Boise State assistant distance coach and international recruiter Benji Wetli spoke on the process of recruitment and the immense role social media plays in helping international athletes get recruited. He mentioned that it makes getting in contact with coaches in other countries –– especially with language barriers –– a lot easier. Wetli has noticed that the athletes’ biggest trials come from learning how the NCAA works, but then the transition to continue playing their sport is usually seamless.

“In the NCAA, cross country and track season are a little bit different in their home country than in the United States. For example, our cross country season is a little earlier than most cross country seasons, so that is a little bit of a transition. But we’re fortunate that running is a pretty simple sport, so it’s a pretty easy transition,” Wetli said.
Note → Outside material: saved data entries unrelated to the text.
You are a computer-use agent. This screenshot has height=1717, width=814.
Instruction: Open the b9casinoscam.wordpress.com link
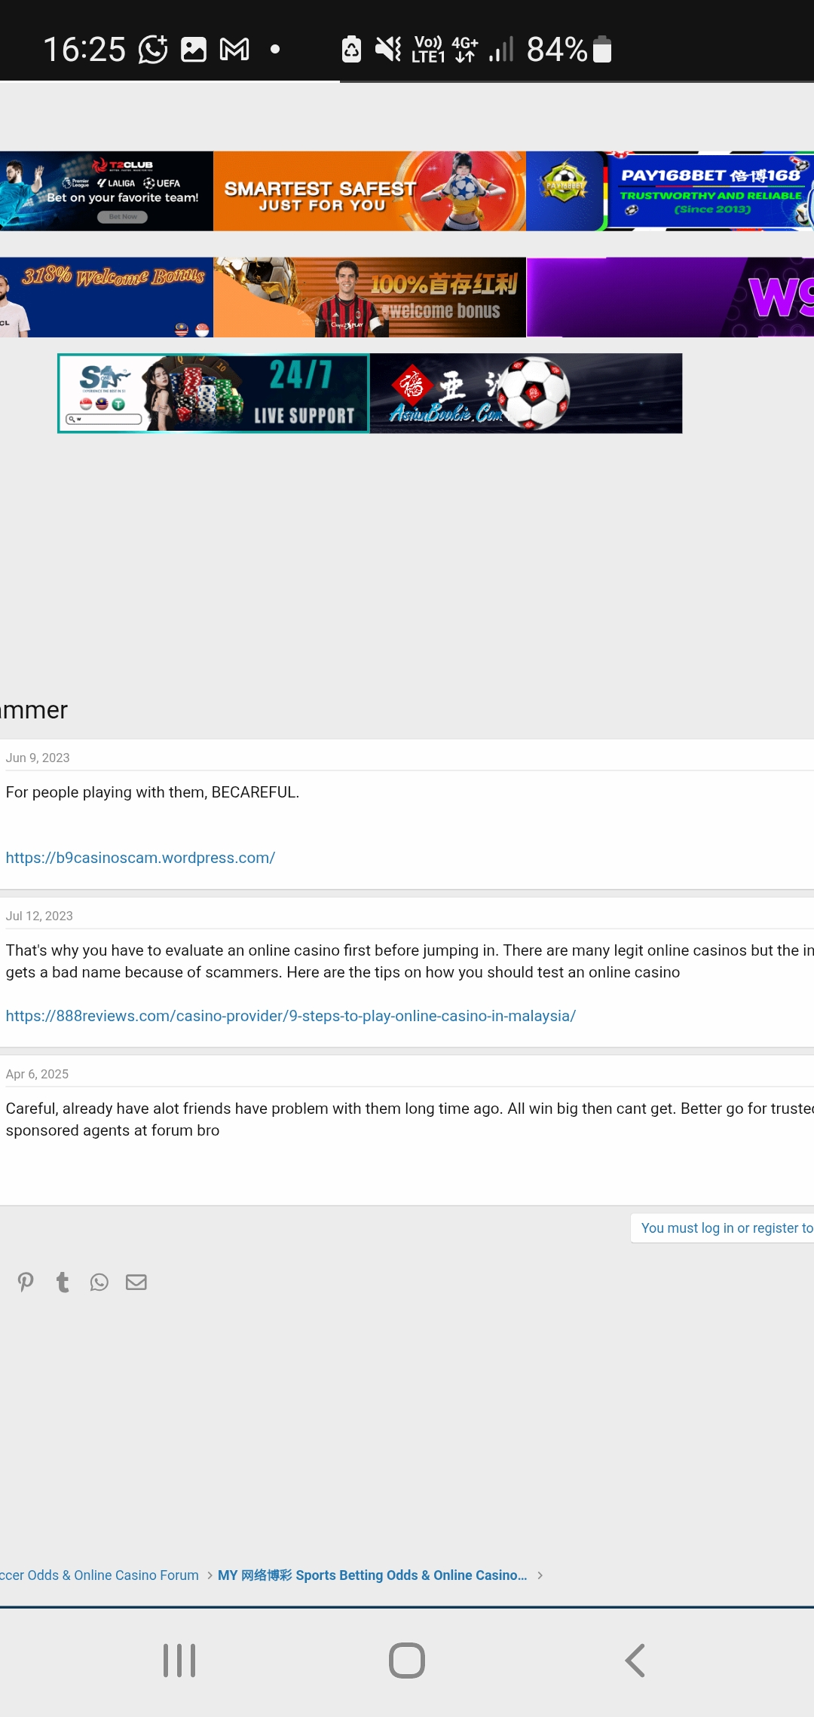140,858
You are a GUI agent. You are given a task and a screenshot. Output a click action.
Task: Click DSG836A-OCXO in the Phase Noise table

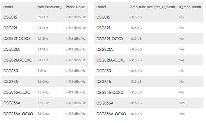click(x=18, y=114)
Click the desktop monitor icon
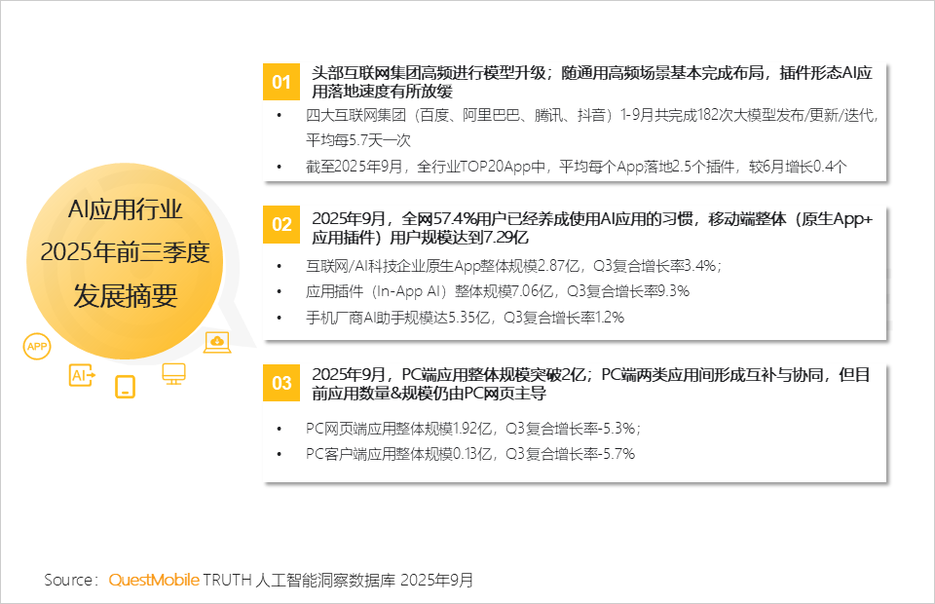The width and height of the screenshot is (935, 604). tap(173, 373)
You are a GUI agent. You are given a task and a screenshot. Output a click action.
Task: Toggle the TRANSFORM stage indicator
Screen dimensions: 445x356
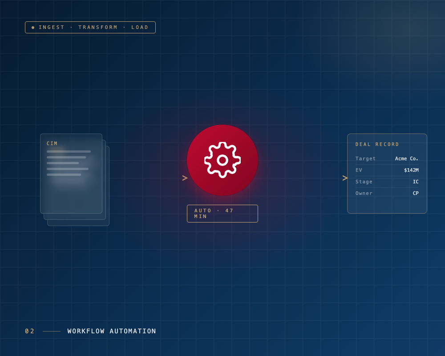point(98,27)
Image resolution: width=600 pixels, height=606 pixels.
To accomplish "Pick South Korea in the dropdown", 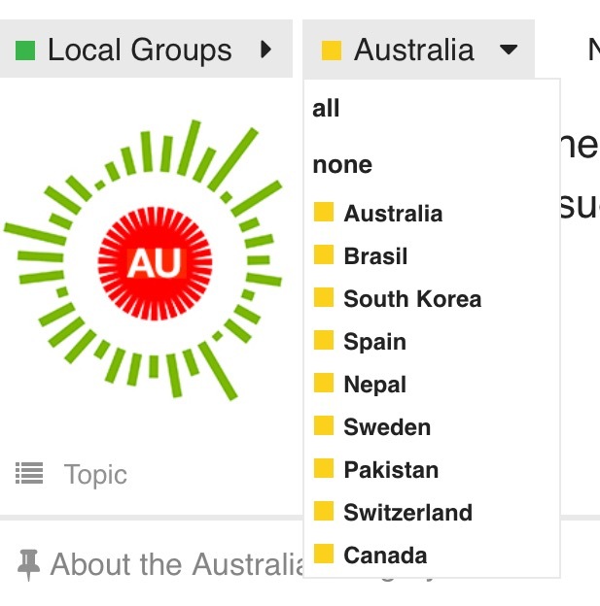I will 412,299.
Over time, an abundance of sports have become worldwide sports. But track and field has been prominent since the start of athletics, and has continued to be one of the world’s most well-received sports. One of the reasons for this sensation could be the low financial strain that running has on its participants. Virtually no money has to be put in –– while other sports require much more funding for athletes to compete due to equipment and facilities, track only requires a person to show up and practice.

“You can just go anywhere to train. You can train on the track, grass and you can train on the beach,” said senior sprinter and horizontal jumper Taj Dorsett, who is originally from the Bahamas. “It’s not an expensive sport to play or do. Back home, swimming is more of a ‘rich people sport’ because it costs more; I would say that track is just more of a welcoming sport for everyone.”

According to Time magazine, youth athletics have recently turned into a $15.3 billion industry. Some sports require families to buy their own equipment, pay to practice, get personal trainers and more. The simplicity of track and field makes its one of the more accessible sports for people to participate in.

The track and field team has one of the biggest rosters at Boise State, but can still be a place for people who do not necessarily like competing on a ‘team,’ and prefer to compete individually. For some athletes, being a part of the large team community is part of the appeal of the sport.

“It’s a good community. You’re able to run for a team here,” said junior distance runner and Australian native Clare O’Brien. “A lot of people think of it as an individual sport, but it’s a pretty cool concept to be able to run for something more than yourself and I’ve learned that over the years.”

There are not many differences in the way track and field is executed worldwide. There are small differentiations, such as how the races are measured and the season’s timing. Those differences become minute when there are coaches and an entire team that can help international athletes with such adjustments.

“You’re surrounded by like-minded people who really enjoy running, so there are always people around there, always people to run with and help with the transition,” O’Brien said.